> [Task goal] Copy out all the records exactly.

> [Source data]
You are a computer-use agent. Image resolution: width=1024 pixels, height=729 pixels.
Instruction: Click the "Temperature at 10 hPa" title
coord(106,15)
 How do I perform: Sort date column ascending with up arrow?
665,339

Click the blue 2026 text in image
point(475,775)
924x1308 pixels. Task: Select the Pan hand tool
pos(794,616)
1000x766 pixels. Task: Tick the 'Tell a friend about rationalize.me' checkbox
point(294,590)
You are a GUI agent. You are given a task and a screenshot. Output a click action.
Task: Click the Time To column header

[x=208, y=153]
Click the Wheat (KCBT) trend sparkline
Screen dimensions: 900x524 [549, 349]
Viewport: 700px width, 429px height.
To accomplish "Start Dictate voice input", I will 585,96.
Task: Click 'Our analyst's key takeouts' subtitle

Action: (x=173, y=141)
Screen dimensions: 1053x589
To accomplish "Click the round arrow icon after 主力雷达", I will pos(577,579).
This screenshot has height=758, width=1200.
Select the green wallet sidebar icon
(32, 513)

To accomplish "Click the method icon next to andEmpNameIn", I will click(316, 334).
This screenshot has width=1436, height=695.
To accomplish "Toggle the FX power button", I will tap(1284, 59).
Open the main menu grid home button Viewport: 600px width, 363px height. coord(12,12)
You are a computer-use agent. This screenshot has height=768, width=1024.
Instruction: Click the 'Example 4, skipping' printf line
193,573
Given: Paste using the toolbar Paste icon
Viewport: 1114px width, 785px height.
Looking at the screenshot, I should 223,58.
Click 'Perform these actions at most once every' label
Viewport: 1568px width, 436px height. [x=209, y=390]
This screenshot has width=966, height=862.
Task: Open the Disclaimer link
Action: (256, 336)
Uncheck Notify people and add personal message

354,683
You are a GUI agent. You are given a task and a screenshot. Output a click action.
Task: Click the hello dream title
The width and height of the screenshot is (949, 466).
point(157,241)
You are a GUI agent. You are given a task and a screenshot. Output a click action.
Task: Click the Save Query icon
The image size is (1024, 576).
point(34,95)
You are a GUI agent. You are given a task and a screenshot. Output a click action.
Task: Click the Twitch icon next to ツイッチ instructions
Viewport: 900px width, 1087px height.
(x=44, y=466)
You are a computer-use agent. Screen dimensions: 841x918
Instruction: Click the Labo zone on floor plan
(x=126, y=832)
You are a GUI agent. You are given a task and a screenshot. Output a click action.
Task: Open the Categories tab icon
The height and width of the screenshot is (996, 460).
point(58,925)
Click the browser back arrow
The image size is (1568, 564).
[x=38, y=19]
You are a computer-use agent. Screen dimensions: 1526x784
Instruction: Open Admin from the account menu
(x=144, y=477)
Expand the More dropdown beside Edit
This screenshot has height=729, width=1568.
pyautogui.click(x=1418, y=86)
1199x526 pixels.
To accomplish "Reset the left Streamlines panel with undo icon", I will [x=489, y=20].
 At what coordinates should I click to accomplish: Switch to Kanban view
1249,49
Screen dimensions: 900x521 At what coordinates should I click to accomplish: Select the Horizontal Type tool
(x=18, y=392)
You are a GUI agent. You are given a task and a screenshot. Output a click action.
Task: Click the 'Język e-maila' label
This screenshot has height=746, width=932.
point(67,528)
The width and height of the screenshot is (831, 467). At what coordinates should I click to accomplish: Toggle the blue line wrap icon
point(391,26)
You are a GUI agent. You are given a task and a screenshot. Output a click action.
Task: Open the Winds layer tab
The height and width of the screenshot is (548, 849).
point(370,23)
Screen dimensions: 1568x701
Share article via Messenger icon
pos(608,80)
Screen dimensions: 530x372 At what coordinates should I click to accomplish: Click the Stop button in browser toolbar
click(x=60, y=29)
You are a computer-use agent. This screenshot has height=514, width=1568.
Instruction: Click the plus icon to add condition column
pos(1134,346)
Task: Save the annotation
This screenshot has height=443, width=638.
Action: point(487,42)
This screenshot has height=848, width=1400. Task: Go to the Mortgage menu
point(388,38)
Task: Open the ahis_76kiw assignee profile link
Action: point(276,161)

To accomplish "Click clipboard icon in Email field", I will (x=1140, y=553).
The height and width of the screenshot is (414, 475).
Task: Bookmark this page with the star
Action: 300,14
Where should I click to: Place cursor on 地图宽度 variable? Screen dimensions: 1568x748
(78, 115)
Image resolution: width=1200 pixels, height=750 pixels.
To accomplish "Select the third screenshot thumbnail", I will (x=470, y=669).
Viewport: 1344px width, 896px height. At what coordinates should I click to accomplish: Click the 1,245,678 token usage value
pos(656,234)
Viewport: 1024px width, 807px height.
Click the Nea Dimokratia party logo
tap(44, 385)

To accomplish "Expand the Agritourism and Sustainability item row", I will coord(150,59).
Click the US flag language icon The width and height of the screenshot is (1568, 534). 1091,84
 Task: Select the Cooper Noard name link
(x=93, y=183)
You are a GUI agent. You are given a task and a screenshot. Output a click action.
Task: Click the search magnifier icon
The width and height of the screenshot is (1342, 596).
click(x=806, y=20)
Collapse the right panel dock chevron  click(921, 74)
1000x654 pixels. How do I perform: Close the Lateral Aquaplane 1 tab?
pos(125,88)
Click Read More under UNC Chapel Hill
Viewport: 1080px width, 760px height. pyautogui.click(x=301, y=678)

> [Output]
You are a computer-use agent. Image resolution: width=1024 pixels, height=729 pixels.
Instruction: Click the "Temperature at 10 hPa" title
coord(106,15)
 How do I perform: Sort date column ascending with up arrow?
665,339

Click the blue 2026 text in image
point(475,775)
924x1308 pixels. Task: Select the Pan hand tool
pos(794,616)
1000x766 pixels. Task: Tick the 'Tell a friend about rationalize.me' checkbox
point(294,590)
You are a GUI agent. You are given a task and a screenshot. Output a click action.
Task: Click the Time To column header

[x=208, y=153]
Click the Wheat (KCBT) trend sparkline
Screen dimensions: 900x524 [549, 349]
Viewport: 700px width, 429px height.
To accomplish "Start Dictate voice input", I will 585,96.
Task: Click 'Our analyst's key takeouts' subtitle

Action: (x=173, y=141)
Screen dimensions: 1053x589
To accomplish "Click the round arrow icon after 主力雷达", I will pos(577,579).
This screenshot has height=758, width=1200.
Select the green wallet sidebar icon
(32, 513)

To accomplish "Click the method icon next to andEmpNameIn", I will click(316, 334).
This screenshot has width=1436, height=695.
To accomplish "Toggle the FX power button", I will tap(1284, 59).
Open the main menu grid home button Viewport: 600px width, 363px height. coord(12,12)
You are a computer-use agent. This screenshot has height=768, width=1024.
Instruction: Click the 'Example 4, skipping' printf line
193,573
Given: Paste using the toolbar Paste icon
Viewport: 1114px width, 785px height.
Looking at the screenshot, I should 223,58.
Click 'Perform these actions at most once every' label
Viewport: 1568px width, 436px height. [x=209, y=390]
This screenshot has width=966, height=862.
Task: Open the Disclaimer link
Action: (256, 336)
Uncheck Notify people and add personal message

354,683
You are a GUI agent. You are given a task and a screenshot. Output a click action.
Task: Click the hello dream title
The width and height of the screenshot is (949, 466).
point(157,241)
You are a GUI agent. You are given a task and a screenshot. Output a click action.
Task: Click the Save Query icon
The image size is (1024, 576).
point(34,95)
You are a GUI agent. You are given a task and a screenshot. Output a click action.
Task: Click the Twitch icon next to ツイッチ instructions
Viewport: 900px width, 1087px height.
(x=44, y=466)
You are a computer-use agent. Screen dimensions: 841x918
Instruction: Click the Labo zone on floor plan
(x=126, y=832)
You are a GUI agent. You are given a task and a screenshot. Output a click action.
Task: Open the Categories tab icon
The height and width of the screenshot is (996, 460).
point(58,925)
Click the browser back arrow
The image size is (1568, 564).
[x=38, y=19]
You are a computer-use agent. Screen dimensions: 1526x784
Instruction: Open Admin from the account menu
(x=144, y=477)
Expand the More dropdown beside Edit
This screenshot has height=729, width=1568.
pyautogui.click(x=1418, y=86)
1199x526 pixels.
To accomplish "Reset the left Streamlines panel with undo icon", I will [x=489, y=20].
 At what coordinates should I click to accomplish: Switch to Kanban view
1249,49
Screen dimensions: 900x521 At what coordinates should I click to accomplish: Select the Horizontal Type tool
(x=18, y=392)
You are a GUI agent. You are given a task and a screenshot. Output a click action.
Task: Click the 'Język e-maila' label
This screenshot has height=746, width=932.
point(67,528)
The width and height of the screenshot is (831, 467). At what coordinates should I click to accomplish: Toggle the blue line wrap icon
point(391,26)
You are a GUI agent. You are given a task and a screenshot. Output a click action.
Task: Open the Winds layer tab
The height and width of the screenshot is (548, 849).
point(370,23)
Screen dimensions: 1568x701
Share article via Messenger icon
pos(608,80)
Screen dimensions: 530x372 At what coordinates should I click to accomplish: Click the Stop button in browser toolbar
click(x=60, y=29)
You are a computer-use agent. This screenshot has height=514, width=1568.
Instruction: Click the plus icon to add condition column
pos(1134,346)
Task: Save the annotation
This screenshot has height=443, width=638.
Action: point(487,42)
This screenshot has height=848, width=1400. Task: Go to the Mortgage menu
point(388,38)
Task: Open the ahis_76kiw assignee profile link
Action: point(276,161)

To accomplish "Click clipboard icon in Email field", I will (x=1140, y=553).
The height and width of the screenshot is (414, 475).
Task: Bookmark this page with the star
Action: 300,14
Where should I click to: Place cursor on 地图宽度 variable? Screen dimensions: 1568x748
(78, 115)
Image resolution: width=1200 pixels, height=750 pixels.
To accomplish "Select the third screenshot thumbnail", I will (x=470, y=669).
Viewport: 1344px width, 896px height. At what coordinates should I click to accomplish: Click the 1,245,678 token usage value
pos(656,234)
Viewport: 1024px width, 807px height.
Click the Nea Dimokratia party logo
tap(44, 385)

To accomplish "Expand the Agritourism and Sustainability item row", I will coord(150,59).
Click the US flag language icon The width and height of the screenshot is (1568, 534). 1091,84
 Task: Select the Cooper Noard name link
(x=93, y=183)
You are a GUI agent. You are given a task and a screenshot. Output a click action.
Task: Click the search magnifier icon
The width and height of the screenshot is (1342, 596).
click(x=806, y=20)
Collapse the right panel dock chevron  click(921, 74)
1000x654 pixels. How do I perform: Close the Lateral Aquaplane 1 tab?
pos(125,88)
Click Read More under UNC Chapel Hill
Viewport: 1080px width, 760px height. pyautogui.click(x=301, y=678)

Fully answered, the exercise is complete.